■ What you will do
Please set down everything in the items below, from the line containing "Given: Open the column view mode selector" down to the end of the items, both ends included, word for word and leaving out the pictures.

++++ Data for processing ++++

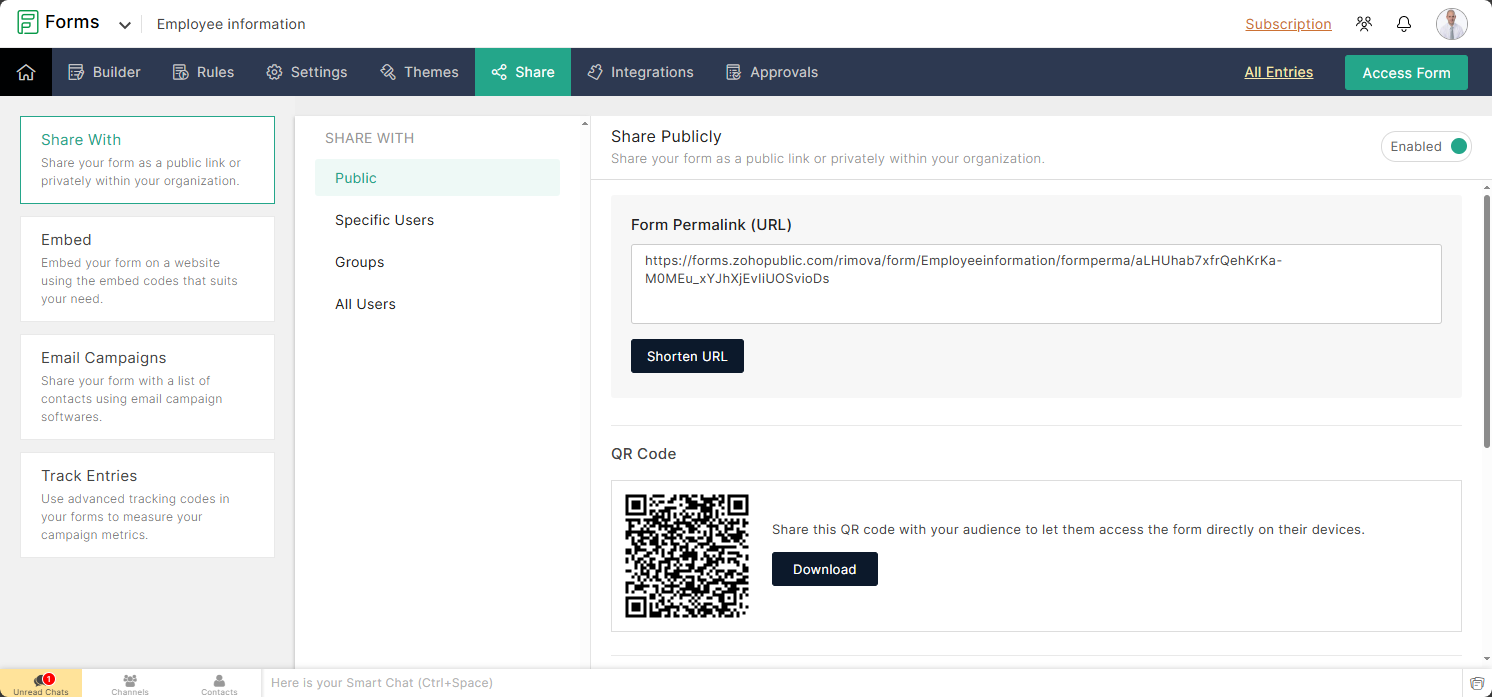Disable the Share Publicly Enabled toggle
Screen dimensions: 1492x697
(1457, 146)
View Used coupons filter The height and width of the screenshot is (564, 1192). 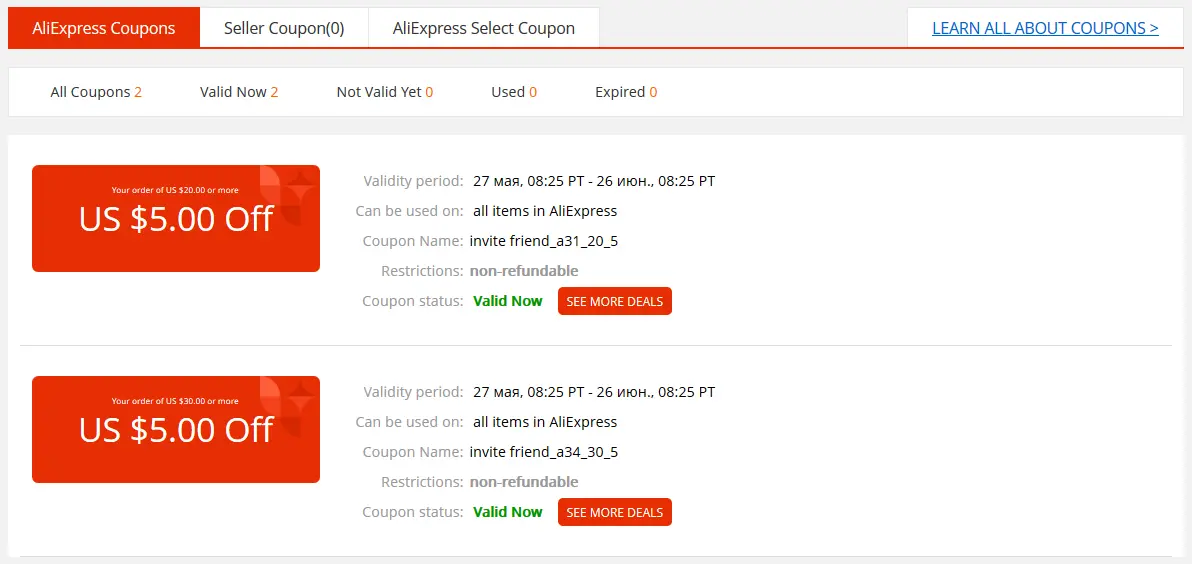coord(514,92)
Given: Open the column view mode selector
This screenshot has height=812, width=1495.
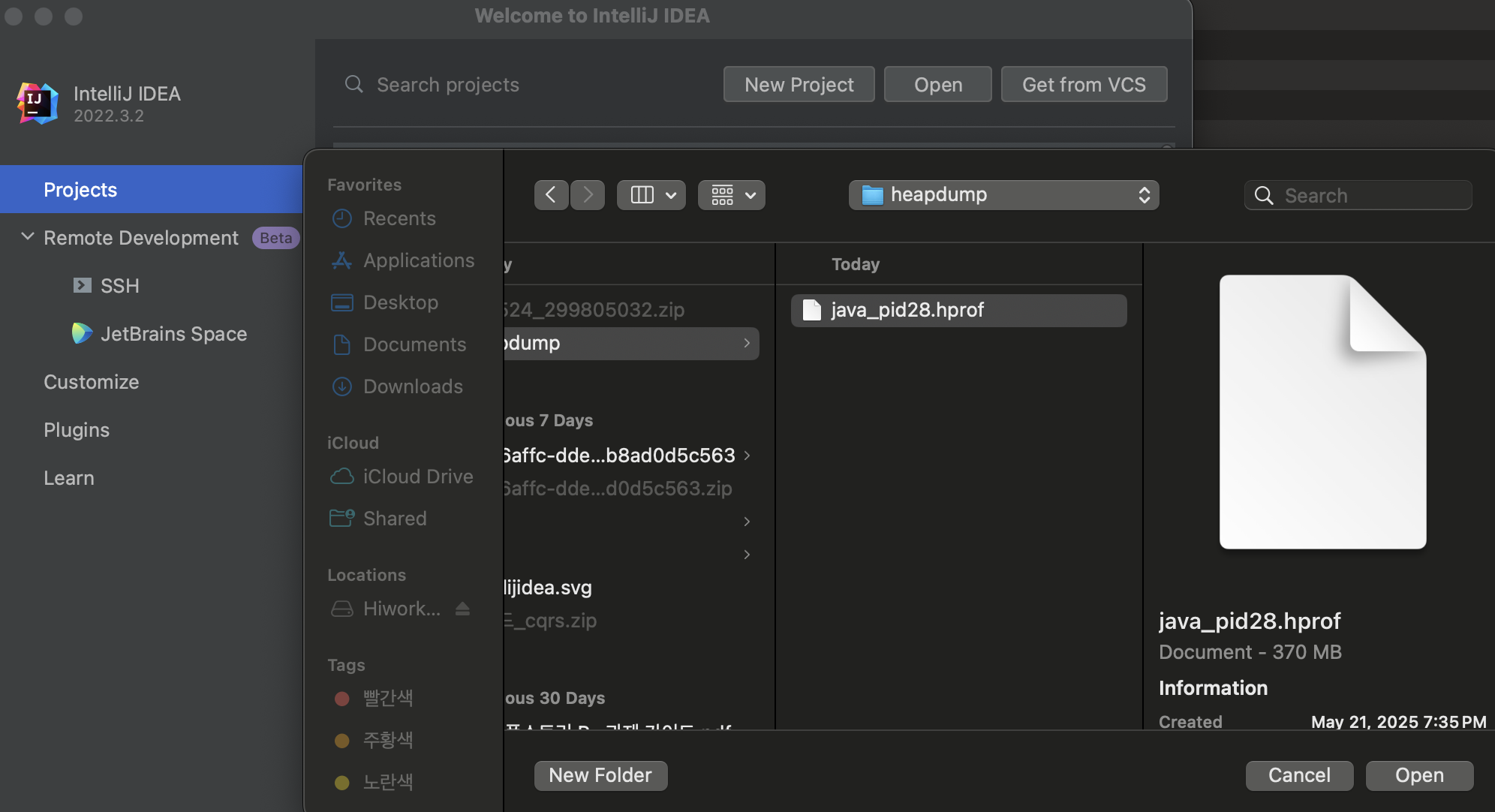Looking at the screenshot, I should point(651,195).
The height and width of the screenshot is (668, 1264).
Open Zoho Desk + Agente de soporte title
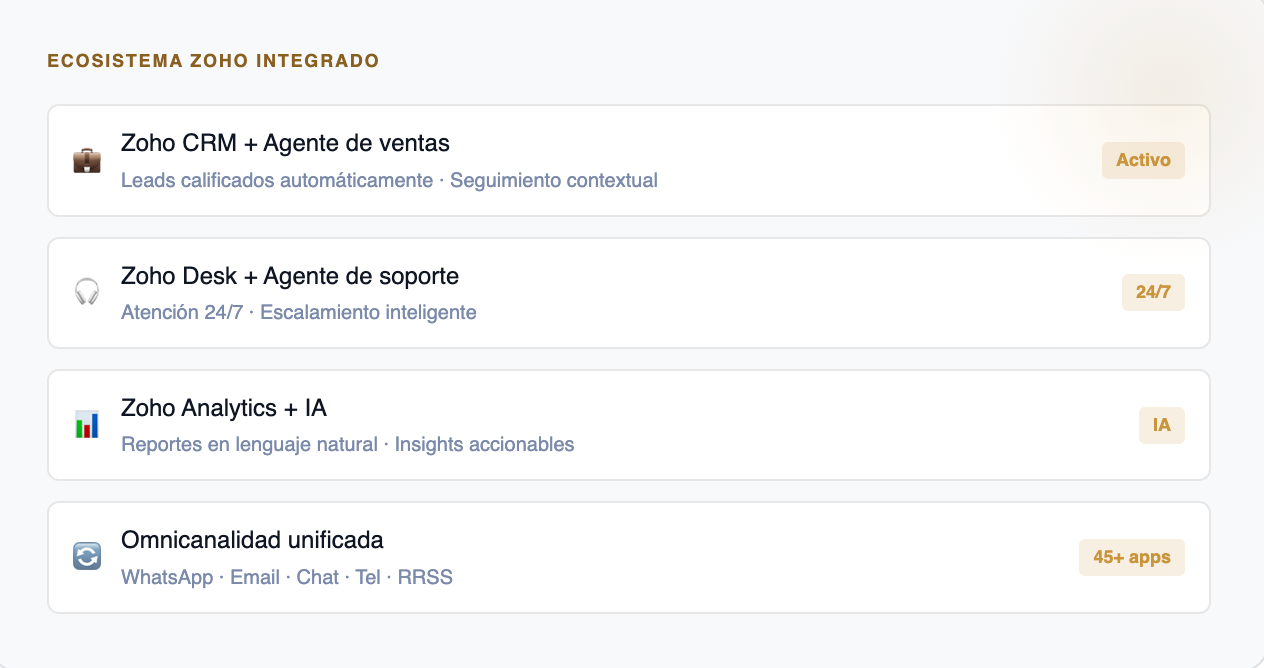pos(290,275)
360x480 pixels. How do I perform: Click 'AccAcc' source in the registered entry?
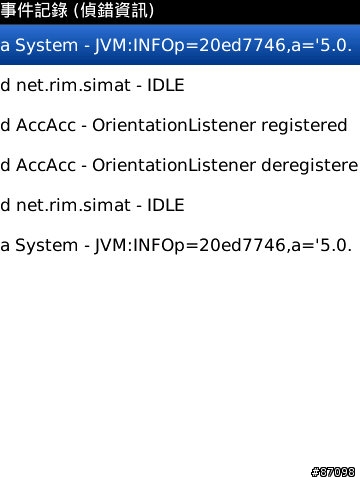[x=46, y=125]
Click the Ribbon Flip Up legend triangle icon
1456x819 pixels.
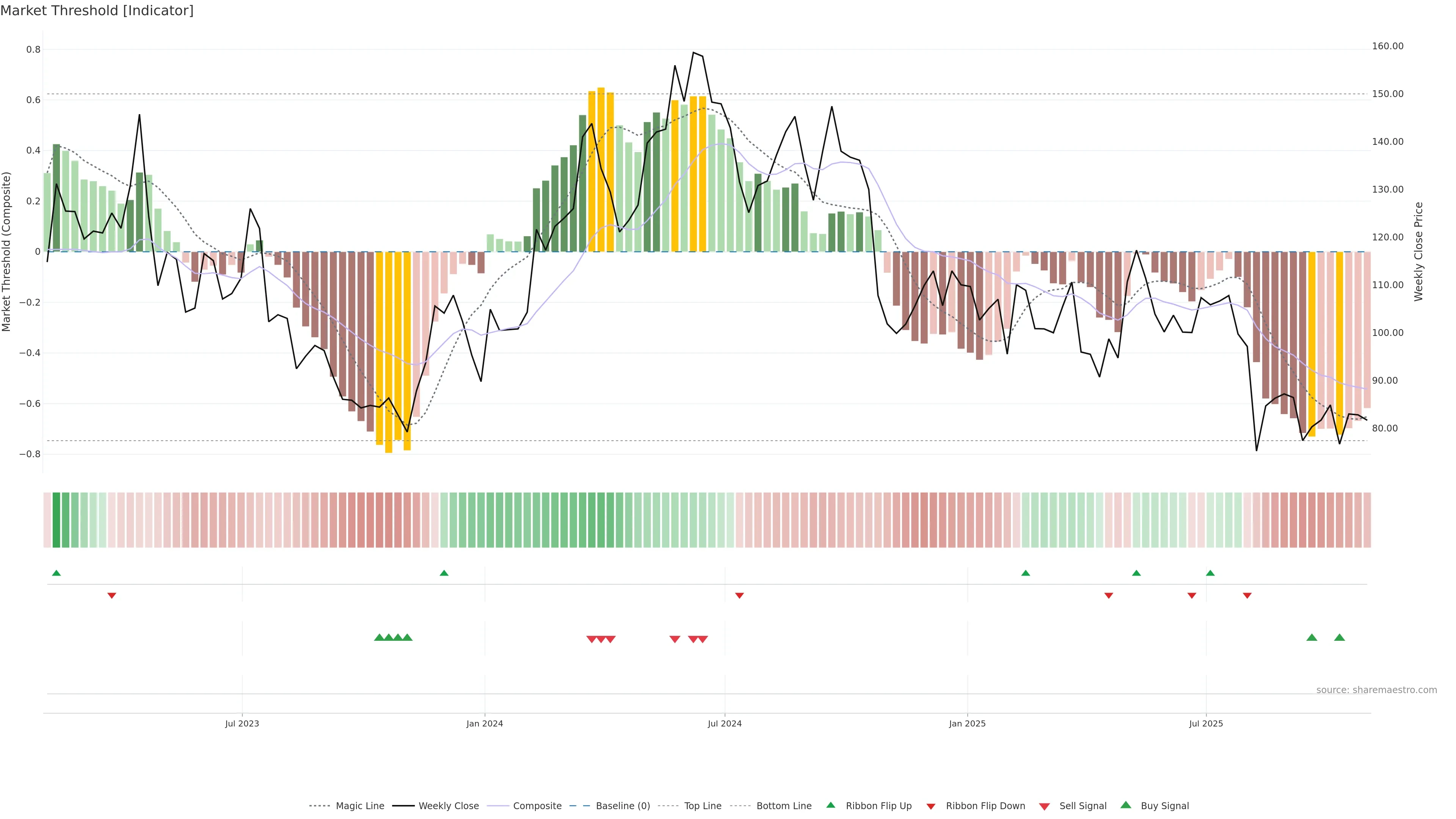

++++

■ Solved exercise
Given: Open the column view mode selector
This screenshot has height=812, width=1495.
Looking at the screenshot, I should point(651,195).
The height and width of the screenshot is (668, 1264).
Open Zoho Desk + Agente de soporte title
pos(290,275)
360x480 pixels. How do I perform: Click 'AccAcc' source in the registered entry?
[x=46, y=125]
Click the Ribbon Flip Up legend triangle icon
1456x819 pixels.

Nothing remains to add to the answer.